*** Data to process Section Begins ***

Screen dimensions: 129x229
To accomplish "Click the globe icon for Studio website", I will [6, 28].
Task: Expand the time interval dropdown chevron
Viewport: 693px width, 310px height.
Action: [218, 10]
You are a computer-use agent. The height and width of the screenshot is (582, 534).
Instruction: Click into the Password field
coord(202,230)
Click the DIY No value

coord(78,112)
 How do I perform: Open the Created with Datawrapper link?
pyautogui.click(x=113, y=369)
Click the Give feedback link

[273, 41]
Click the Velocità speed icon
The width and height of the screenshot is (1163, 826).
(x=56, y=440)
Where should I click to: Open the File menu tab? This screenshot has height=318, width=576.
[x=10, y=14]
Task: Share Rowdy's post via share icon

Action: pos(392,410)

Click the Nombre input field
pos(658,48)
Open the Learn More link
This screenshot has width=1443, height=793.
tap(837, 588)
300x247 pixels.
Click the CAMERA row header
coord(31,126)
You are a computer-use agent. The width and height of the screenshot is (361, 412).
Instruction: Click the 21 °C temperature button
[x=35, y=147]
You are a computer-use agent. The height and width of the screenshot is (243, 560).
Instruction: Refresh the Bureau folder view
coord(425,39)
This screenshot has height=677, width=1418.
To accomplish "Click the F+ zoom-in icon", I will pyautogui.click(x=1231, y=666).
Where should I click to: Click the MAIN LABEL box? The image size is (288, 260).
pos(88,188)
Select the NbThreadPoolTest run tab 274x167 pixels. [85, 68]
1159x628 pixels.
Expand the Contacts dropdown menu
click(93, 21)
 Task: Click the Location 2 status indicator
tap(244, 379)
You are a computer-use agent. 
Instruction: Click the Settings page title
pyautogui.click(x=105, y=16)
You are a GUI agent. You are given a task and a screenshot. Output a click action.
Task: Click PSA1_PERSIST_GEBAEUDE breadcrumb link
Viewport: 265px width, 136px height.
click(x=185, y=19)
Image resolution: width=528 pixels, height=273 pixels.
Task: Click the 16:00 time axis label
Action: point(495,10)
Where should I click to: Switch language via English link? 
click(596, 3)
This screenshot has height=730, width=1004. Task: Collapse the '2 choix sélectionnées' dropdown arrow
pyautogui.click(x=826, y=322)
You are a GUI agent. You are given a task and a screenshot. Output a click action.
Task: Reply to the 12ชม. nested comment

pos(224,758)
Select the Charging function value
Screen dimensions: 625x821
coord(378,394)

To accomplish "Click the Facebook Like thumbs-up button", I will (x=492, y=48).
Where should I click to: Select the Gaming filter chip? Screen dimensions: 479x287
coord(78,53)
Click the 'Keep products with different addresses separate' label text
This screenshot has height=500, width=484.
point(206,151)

*** Data to process Section Ends ***

Set all of the records down again, exactly as they stand.

Screen dimensions: 129x229
To accomplish "Click the globe icon for Studio website", I will [6, 28].
Task: Expand the time interval dropdown chevron
Viewport: 693px width, 310px height.
Action: [218, 10]
You are a computer-use agent. The height and width of the screenshot is (582, 534).
Instruction: Click into the Password field
coord(202,230)
Click the DIY No value

coord(78,112)
 How do I perform: Open the Created with Datawrapper link?
pyautogui.click(x=113, y=369)
Click the Give feedback link

[273, 41]
Click the Velocità speed icon
The width and height of the screenshot is (1163, 826).
(x=56, y=440)
Where should I click to: Open the File menu tab? This screenshot has height=318, width=576.
[x=10, y=14]
Task: Share Rowdy's post via share icon

Action: pos(392,410)

Click the Nombre input field
pos(658,48)
Open the Learn More link
This screenshot has width=1443, height=793.
tap(837, 588)
300x247 pixels.
Click the CAMERA row header
coord(31,126)
You are a computer-use agent. The width and height of the screenshot is (361, 412).
Instruction: Click the 21 °C temperature button
[x=35, y=147]
You are a computer-use agent. The height and width of the screenshot is (243, 560).
Instruction: Refresh the Bureau folder view
coord(425,39)
This screenshot has height=677, width=1418.
To accomplish "Click the F+ zoom-in icon", I will pyautogui.click(x=1231, y=666).
Where should I click to: Click the MAIN LABEL box? The image size is (288, 260).
pos(88,188)
Select the NbThreadPoolTest run tab 274x167 pixels. [85, 68]
1159x628 pixels.
Expand the Contacts dropdown menu
click(93, 21)
 Task: Click the Location 2 status indicator
tap(244, 379)
You are a computer-use agent. 
Instruction: Click the Settings page title
pyautogui.click(x=105, y=16)
You are a GUI agent. You are given a task and a screenshot. Output a click action.
Task: Click PSA1_PERSIST_GEBAEUDE breadcrumb link
Viewport: 265px width, 136px height.
click(x=185, y=19)
Image resolution: width=528 pixels, height=273 pixels.
Task: Click the 16:00 time axis label
Action: point(495,10)
Where should I click to: Switch language via English link? 
click(596, 3)
This screenshot has height=730, width=1004. Task: Collapse the '2 choix sélectionnées' dropdown arrow
pyautogui.click(x=826, y=322)
You are a GUI agent. You are given a task and a screenshot. Output a click action.
Task: Reply to the 12ชม. nested comment

pos(224,758)
Select the Charging function value
Screen dimensions: 625x821
coord(378,394)

To accomplish "Click the Facebook Like thumbs-up button", I will (x=492, y=48).
Where should I click to: Select the Gaming filter chip? Screen dimensions: 479x287
coord(78,53)
Click the 'Keep products with different addresses separate' label text
This screenshot has height=500, width=484.
point(206,151)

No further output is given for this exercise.